Theater Critic: Hollywood doesn’t equal Broadway

With the pressure for a Broadway show to make money, producers are starting to see the perks in casting a Hollywood star. A big name sells more tickets, garners more Tony nominations and ultimately brings in more dough. Several A-list celebrities have found their way to the Broadway stage this season. From the small to the big screen, everyone is flocking to stages on the Great White Way.

For the past several months the highly recognizable voice of James Earl Jones (Star Wars) has been gracing audiences in the new production of Driving Miss Daisy. Jones, who is starring next to another one of Hollywood’s elite — Vanessa Redgrave (Letters to Juliet), has been receiving rave reviews for his role. Other stars are also receiving wonderful press these days — Robin Williams (Jumanji) in Bengal Tiger at the Baghdad Zoo, John Leguizamo (Ice Age) in Ghetto Klown and Kiefer Sutherland (24) in That Championship Season.

One celebrity currently taking the stage by storm is Harry Potter himself, Daniel Radcliffe, who is starring in the musical How to Succeed in Business Without Really Trying. Radcliffe, who is not known for being a song-and-dance man, is performing to sold-out audiences every night, which is a pleasant surprise. On the flip side, not all celebrities seem to have the chops. Chris Rock (Grown-Ups), who is currently starring in the foul-mouthed play Motherf**ker with the Hat, has been receiving nothing but terrible reviews, thus posing the eternal question, “Is it alright for producers to settle for weak acting in order to book the big star?”
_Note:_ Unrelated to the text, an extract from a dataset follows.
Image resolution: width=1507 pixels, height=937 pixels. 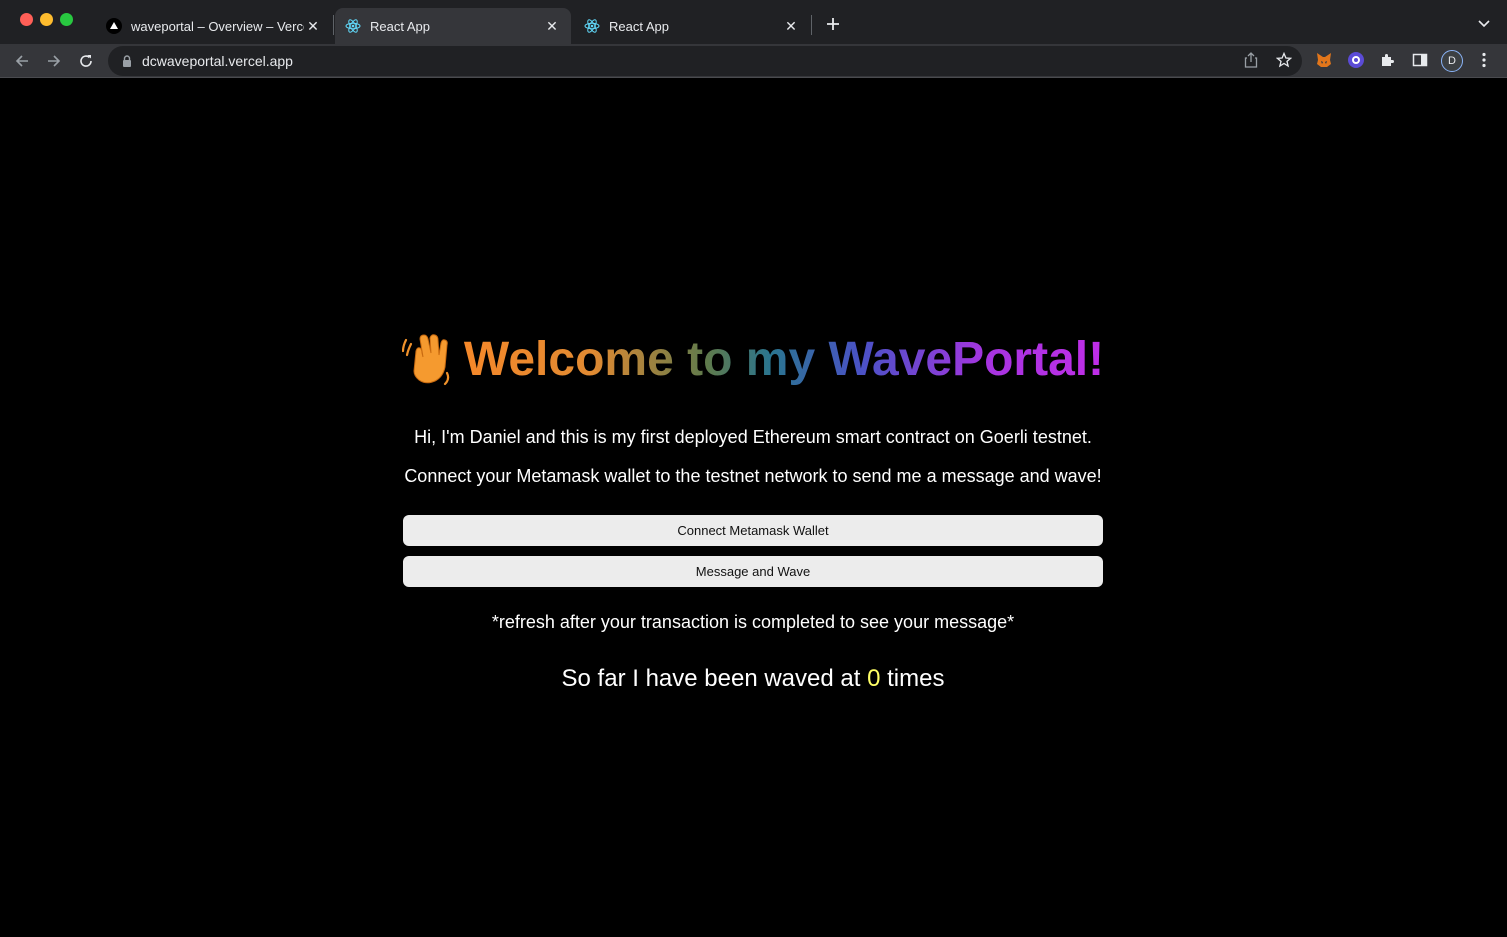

I am all for seeing a huge Hollywood name, but not at the expense of good acting skills. There are several things wrong with this method: the rest of the cast is weakened by the performance of one actor, even a brilliant script can become intolerable, genius directing can get lost, and most importantly, audience members are out extreme amounts of money. In my opinion it is not worth the extra boom at the box office and possible Tony Award nomination.

I had the chance to see the “stunning” production of Motherf**ker with the Hat that Rock was unfortunately starring in. His lack of knowledge of how theater works was clear and truly brought down the production. Rock’s forgetfulness that there was a live audience present and no director to yell “cut” was a major problem. This is one case where a lesser-known actor with more theater experience would have been 10 times better for the production. Big star does not always equal big talent.

As the theater season continues, more and more celebrities will continue to roll into New York. Jim Belushi (According to Jim) will begin performances in the comedy Born Yesterday; Ben Stiller (Meet the Parents) and Edie Falco (The Sopranos) will star in the dark comedy The House of Blue Leaves; and Jim Parsons (The Big Bang Theory) and Lee Pace (When in Rome) will team up for The Normal Heart. Only time will tell whether these celebrities have the skills it takes to give a stunning performance on Broadway.